Nearly missed Krepel's story, but recognition comes to those who deserve it
I cover cross country for the Oklahoman and while I was fortunate enough to tell a lot of runners’ tales this past fall, I missed one story. Katie Krepel of Kingfisher was a name I knew well (and her sister Grace). But I didn’t know until after the season, when I was putting together my All-City cross country team, about the ordeal Katie had gone through. And, since she’s a senior, I wouldn’t have another chance next cross country season to write her story.
Alas, though I don’t cover track, Krepel does compete in the sport. That gave me the opportunity to write her story for the track season preview. It will be in Sunday’s sports section. If you miss it in print, I’m including it here.
It’s nice that everything worked out because Krepel deserves the recognition. She’s overcome a lot and hasn’t sought the spotlight. For now, it’s going to be on her. Likely, it will be again come state meet time in May.
Enjoy the story:
In describing Katie Krepel, Kingfisher track coach Alan Palesano offers that she’s one of the hardest workers he’s ever coached.
A compliment of high measure to be sure. Then again, Krepel’s not hard to find words for — best, brightest, toughest, bravest would all have been as accurate.
Krepel, a senior distance runner, heads into the track season as one of the favorites to win a Class 3A championship in as many as four events. A year ago, the 18-year old finished third in the 800 meters, 1,600 meters and 3,200 meter relay at the state meet. Krepel also runs the 3,200.

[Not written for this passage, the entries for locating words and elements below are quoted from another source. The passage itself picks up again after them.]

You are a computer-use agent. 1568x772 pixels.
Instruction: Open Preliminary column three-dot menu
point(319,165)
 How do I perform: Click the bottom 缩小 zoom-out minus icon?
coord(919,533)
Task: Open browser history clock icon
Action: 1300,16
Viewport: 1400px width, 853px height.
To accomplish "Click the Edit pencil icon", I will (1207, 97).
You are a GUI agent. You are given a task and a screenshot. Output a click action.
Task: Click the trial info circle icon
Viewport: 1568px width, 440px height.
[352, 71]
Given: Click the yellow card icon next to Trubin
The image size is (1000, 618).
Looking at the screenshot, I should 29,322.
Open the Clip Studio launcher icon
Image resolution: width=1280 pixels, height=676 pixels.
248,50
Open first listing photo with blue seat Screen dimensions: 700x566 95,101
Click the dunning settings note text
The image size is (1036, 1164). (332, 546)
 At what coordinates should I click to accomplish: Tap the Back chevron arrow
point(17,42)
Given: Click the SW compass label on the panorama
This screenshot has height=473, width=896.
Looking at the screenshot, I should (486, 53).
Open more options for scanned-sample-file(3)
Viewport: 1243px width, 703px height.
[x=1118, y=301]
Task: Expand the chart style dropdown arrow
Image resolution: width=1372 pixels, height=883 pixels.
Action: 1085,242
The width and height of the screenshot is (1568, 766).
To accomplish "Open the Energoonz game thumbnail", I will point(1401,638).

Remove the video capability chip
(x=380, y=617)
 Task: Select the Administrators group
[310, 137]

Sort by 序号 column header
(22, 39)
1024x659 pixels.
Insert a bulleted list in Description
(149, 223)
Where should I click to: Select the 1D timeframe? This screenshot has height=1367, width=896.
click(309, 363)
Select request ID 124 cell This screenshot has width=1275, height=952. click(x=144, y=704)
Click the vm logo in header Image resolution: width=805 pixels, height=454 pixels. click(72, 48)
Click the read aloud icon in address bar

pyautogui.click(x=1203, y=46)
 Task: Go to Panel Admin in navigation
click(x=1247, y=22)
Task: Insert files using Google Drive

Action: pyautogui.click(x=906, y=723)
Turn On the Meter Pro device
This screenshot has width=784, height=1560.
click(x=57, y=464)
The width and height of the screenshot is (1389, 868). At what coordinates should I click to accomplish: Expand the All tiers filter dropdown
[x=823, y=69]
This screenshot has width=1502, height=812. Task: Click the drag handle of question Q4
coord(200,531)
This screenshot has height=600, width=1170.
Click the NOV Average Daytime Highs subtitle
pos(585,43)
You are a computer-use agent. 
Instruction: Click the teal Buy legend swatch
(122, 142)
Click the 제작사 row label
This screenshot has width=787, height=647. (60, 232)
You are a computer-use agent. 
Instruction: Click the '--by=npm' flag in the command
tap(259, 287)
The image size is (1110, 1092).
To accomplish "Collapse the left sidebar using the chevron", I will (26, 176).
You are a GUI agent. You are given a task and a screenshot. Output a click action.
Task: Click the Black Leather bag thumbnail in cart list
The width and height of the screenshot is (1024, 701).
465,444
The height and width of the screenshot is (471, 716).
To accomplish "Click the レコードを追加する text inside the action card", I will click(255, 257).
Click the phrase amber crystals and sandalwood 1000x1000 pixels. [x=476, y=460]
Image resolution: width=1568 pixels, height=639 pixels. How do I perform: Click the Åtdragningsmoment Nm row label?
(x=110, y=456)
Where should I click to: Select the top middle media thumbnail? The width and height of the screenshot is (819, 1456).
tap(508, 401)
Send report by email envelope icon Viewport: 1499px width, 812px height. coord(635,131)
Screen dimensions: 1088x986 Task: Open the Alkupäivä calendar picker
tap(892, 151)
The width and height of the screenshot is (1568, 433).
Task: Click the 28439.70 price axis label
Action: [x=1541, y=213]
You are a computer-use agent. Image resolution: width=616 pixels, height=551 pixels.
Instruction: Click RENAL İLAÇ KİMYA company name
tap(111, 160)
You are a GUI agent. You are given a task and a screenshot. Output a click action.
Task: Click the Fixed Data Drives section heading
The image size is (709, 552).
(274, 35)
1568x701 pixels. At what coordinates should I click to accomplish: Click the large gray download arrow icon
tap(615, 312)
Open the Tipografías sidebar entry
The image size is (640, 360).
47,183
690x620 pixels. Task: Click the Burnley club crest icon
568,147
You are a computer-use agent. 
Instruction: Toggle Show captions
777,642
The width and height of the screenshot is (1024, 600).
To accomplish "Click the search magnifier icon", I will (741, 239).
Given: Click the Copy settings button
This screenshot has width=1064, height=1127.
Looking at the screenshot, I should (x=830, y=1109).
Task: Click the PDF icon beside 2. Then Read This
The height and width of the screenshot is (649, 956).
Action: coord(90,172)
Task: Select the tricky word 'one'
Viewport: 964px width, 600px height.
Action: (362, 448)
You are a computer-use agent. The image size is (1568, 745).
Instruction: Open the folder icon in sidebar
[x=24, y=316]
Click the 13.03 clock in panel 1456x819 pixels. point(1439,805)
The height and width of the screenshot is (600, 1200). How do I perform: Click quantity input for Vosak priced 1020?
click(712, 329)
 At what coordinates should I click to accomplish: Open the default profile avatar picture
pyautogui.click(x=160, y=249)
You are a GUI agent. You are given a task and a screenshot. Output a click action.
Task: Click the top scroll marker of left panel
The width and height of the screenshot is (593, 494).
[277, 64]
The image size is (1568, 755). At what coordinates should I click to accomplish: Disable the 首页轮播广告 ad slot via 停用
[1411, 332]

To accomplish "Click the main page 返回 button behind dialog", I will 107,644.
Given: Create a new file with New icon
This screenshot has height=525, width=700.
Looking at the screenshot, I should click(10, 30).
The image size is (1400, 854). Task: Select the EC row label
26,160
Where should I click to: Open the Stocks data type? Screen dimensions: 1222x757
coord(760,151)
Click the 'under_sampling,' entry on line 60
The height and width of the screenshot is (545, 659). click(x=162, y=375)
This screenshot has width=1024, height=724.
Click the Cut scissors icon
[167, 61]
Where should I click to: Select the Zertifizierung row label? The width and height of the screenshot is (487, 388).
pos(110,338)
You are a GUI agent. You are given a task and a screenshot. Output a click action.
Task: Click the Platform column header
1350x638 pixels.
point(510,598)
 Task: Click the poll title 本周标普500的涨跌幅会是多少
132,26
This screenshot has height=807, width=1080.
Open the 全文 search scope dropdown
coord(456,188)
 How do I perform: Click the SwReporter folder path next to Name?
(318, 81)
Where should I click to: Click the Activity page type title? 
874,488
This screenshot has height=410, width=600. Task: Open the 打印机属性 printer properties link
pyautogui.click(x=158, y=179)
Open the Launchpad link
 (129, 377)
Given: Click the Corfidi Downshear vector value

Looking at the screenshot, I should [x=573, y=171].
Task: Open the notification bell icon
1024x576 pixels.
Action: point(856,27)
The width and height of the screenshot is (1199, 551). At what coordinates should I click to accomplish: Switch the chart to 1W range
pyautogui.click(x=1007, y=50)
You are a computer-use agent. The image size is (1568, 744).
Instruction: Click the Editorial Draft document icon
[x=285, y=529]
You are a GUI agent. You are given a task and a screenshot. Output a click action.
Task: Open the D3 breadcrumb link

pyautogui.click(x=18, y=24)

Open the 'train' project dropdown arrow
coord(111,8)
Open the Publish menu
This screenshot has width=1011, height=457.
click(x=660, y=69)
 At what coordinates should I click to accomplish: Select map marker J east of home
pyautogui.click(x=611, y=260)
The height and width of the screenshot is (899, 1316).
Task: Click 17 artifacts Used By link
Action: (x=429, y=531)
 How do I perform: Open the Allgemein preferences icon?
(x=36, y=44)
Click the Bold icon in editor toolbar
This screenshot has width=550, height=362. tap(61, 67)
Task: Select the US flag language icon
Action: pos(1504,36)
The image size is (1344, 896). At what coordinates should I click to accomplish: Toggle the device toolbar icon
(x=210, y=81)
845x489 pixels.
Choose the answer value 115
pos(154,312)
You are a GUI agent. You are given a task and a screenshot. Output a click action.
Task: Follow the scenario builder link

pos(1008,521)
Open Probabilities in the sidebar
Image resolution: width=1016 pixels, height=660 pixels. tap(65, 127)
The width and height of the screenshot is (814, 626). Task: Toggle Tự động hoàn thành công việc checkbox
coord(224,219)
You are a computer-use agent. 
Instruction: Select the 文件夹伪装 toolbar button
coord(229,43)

She has a chance to better those finishes this season. Which stands to reason, seeing as how it won’t take what Krepel considers a miracle for her to run well this time around.
“Going into the meet last year, I was not in the shape that I had been the previous year by all means,” Krepel said. “I just kind of gave it to God because I knew I couldn’t do what I had done the year before.
“When I finished it was kind of a miracle what I had done. I couldn’t have run the way I did by myself.”
Krepel’s miracle was being able to compete at her highest level just a few months removed from an appendix rupture that became life threatening and required major surgery.
“I ran just a half second off of my career best time,” Krepel said of posting a 5:27 in the mile. “I just couldn’t believe that because when I was in the hospital and when I started slowly running again, I started wondering whether I would be able to get back to the level I was at before.”
Krepel, also a cross country standout, had her first signs of trouble during the state championship cross country meet in October of her junior year.